Chevron versus ExxonMobil
Chevron has now assumed ExxonMobil's former role as the favorite punching bag for human rights activists. How does ExxonMobil compare to Chevron on human rights?
"I've been working with these two companies for about ten years," commented Bennett Freeman, a senior vice president with Calvert, one of the oldest social responsible investing companies. "Chevron is a laggard on human rights. They are viewed somewhat as a renegade, hence the focus on their operations in Ecuador and Nigeria."

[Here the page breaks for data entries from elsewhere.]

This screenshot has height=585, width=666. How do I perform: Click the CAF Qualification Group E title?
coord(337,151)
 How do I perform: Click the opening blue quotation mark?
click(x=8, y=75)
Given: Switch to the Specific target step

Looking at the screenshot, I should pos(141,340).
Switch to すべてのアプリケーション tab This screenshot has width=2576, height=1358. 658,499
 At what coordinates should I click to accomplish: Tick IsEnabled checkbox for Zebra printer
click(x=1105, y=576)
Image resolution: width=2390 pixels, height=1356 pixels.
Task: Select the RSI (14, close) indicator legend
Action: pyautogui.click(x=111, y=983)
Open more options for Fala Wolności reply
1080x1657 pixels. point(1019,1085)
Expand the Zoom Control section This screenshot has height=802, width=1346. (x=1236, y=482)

In contrast, Freeman claimed that "ExxonMobil has made remarkable progress on the human rights front," ranking them at the top of all oil companies, (although Alaskans who live around the Prince William Sound may disagree). That said, he also acknowledged ExxonMobil was the only company among the Fortune 50 that has yet to ban discrimination for the gay community, a major shortcoming. "Chevron is more of a master of environmental issues, though ExxonMobil seems to have recently had a dose of reality pills, and is taking climate change seriously," continued Freeman of Calvert. "For example, they recently invested $600 to $700 million on developing biofuels from algae." Referring to Chevron's "human energy" advertising campaign, he added: "ExxonMobil does not do the warm and fuzzy thing well. They are very straight forward. If they tell you 'no,' they mean 'no.' They have a "command and control" culture that helps drive commitments through the company. With Chevron, he said, "social and environmental initiatives often get bottled up in the general counsel's office."
ExxonMobil's most unexpected position, at least from the standpoint of some environmentalists, is Tillerson's public stance in favor of a tax on carbon. In a speech on October 1, 2009, Tillerson outlined a list of principles to guide any effective carbon regulation program: simplicity; predictability; transparency; and global participation. Tillerson then argued that only a carbon tax met all of these criteria. "I firmly believe it is not too late for Congress to consider a carbon tax as the better policy approach for addressing the risks of climate. Indeed, there has never been a more opportune time for Congress pursue this course of action."
"We would welcome the support of ExxonMobil for a carbon tax," offered Bookbinder of the Sierra Club, the environmental organization whose membership often veers to the left. "It may well be up to corporations whether anything happens on the climate change front this year. Do they want a carbon tax or a complex regulatory system from EPA and all of the states going off in all kinds of direction?"
"I spoke with ExxonMobil two months ago about a potential carbon tax," revealed Freeman of Calvert. "ExxonMobil feels that a carbon tax has less clutter than cap and trade, which creates an Enron-like market that will dominated by Wall Street."
Despite these promising signs of change happening within the corporate culture at ExxonMobil, skeptics have plenty of ammunition that the company's public and private stance on climate change still appears to be in conflict. For example, at the company's last shareholder meeting in Houston, Texas, shareholders report that Tillerson refused to acknowledge climate change was real. Recent reports imply the company was still funding scientist skeptics in the lead up to Copenhagen, though a few stakeholder engagement experts claim firm evidence of ExxonMobil's involvement is lacking, going so far as to say that employees can get fired if they publicly question the reality of human-caused climate change.